[[ Excerpted passage, beginning ]]

With the threat of the Union fleets no longer present, Brown was granted four days of leave at Grenada, Mississippi, for recovery from injuries. Before leaving, he ordered Lieutenant Henry K. Stevens that Arkansas should not be moved. Van Dorn was also informed that the ship's engine problems prevented her from being usable without repairs. Brown fell ill, while Van Dorn planned an attack on the Union-held city of Baton Rouge, Louisiana. Major General John C. Breckinridge was in charge of the Confederate army assault against Baton Rouge, but soon saw almost half of his force stricken by disease. To make up for the loss in manpower, Breckinridge asked for Arkansas to support his attack. Despite the ship still being in a poor state of repair, Van Dorn ordered her to take part in the attack. Stevens objected, citing Brown's orders that the ship should not be moved, and the question went to the Confederate States Department of the Navy, who decided not to intervene. After making final preparations, Stevens was forced to steam the ironclad towards Baton Rouge. Brown learned of the debate, and left his sickbed to prevent Arkansas from leaving Vicksburg, but learned that she had already left when he reached Jackson.

[[ Excerpted passage, end ]]

• About this task:
Pick up the passage about the ironclad Arkansas after its last sentence and continue it. The listing that comes next is unrelated material.

[[ Data provided, beginning ]]

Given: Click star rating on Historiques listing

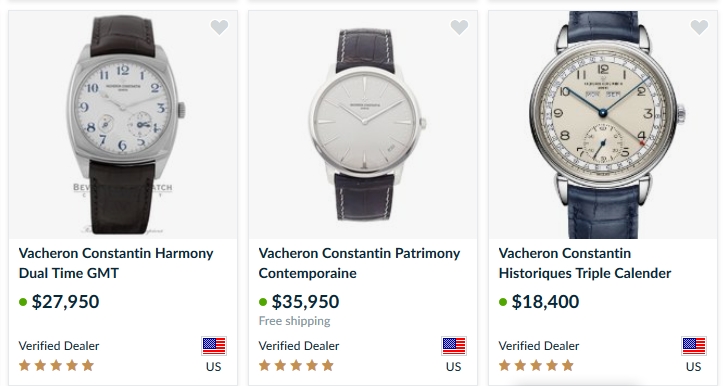Looking at the screenshot, I should click(536, 366).
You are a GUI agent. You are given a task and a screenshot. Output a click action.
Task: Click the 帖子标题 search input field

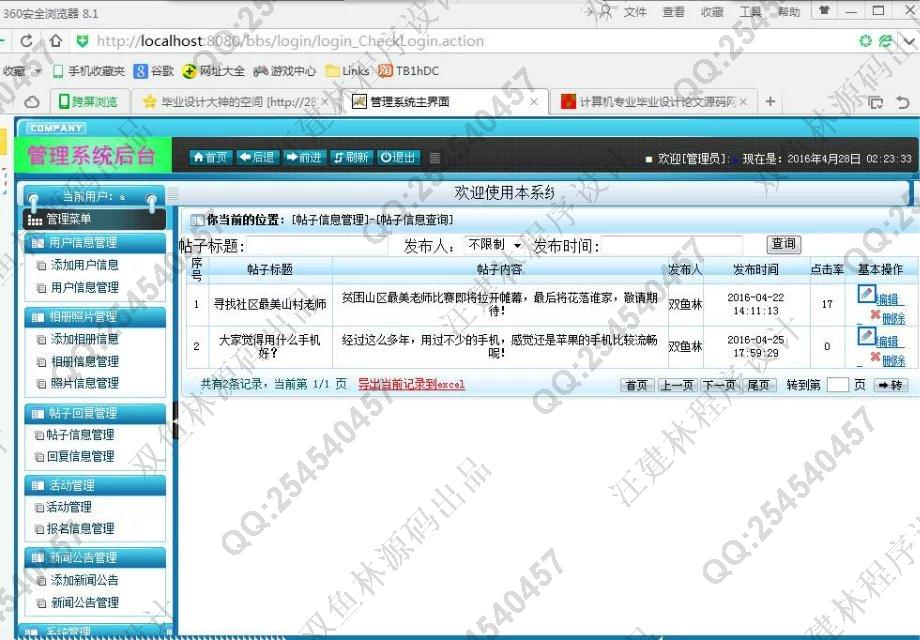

[[ Data provided, end ]]

• Reply:
Complicating matters, the ship's regular engineer was too sick to make the journey, and an army volunteer who lacked experience with the type of engines used on the ship served as the engineer. Engine troubles occurred during the journey, causing the ship to spin. Essex was one of the Union ships at Baton Rouge, and her fire helped repulse Breckinridge's attack in the Battle of Baton Rouge. After reaching a point close enough to see Baton Rouge, Stevens and the ship's pilot decided upon a plan of attack: to ram and sink Essex and then move downstream in order to block the retreat of the smaller Union vessels present. During the movement, Arkansas suffered another engine failure, which caused her to run aground on some cypress stumps. It took several hours to repair the engines, and some iron that had been covering the deck was thrown overboard to lighten the ship. Arkansas was able to free herself, but the strain on the engines caused a crank pin to break. A forge was constructed to create a new pin, and an engineer on board the ship with blacksmithing experience created a new one. Fixing the engine took all night, and when the ship attempted to move downstream again on August 6, the other engine broke down, rendering her immobile. Essex approached, and Stevens ordered the scuttling of his ship. Burning, Arkansas floated downstream before blowing up and sinking around noon.

In 1981, the National Underwater and Marine Agency discovered the wreck of Arkansas under a levee below Free Negro Point, near Mile 233. The site is possibly the location of an old sand and gravel pumping site that reported finding skeletons and projectiles.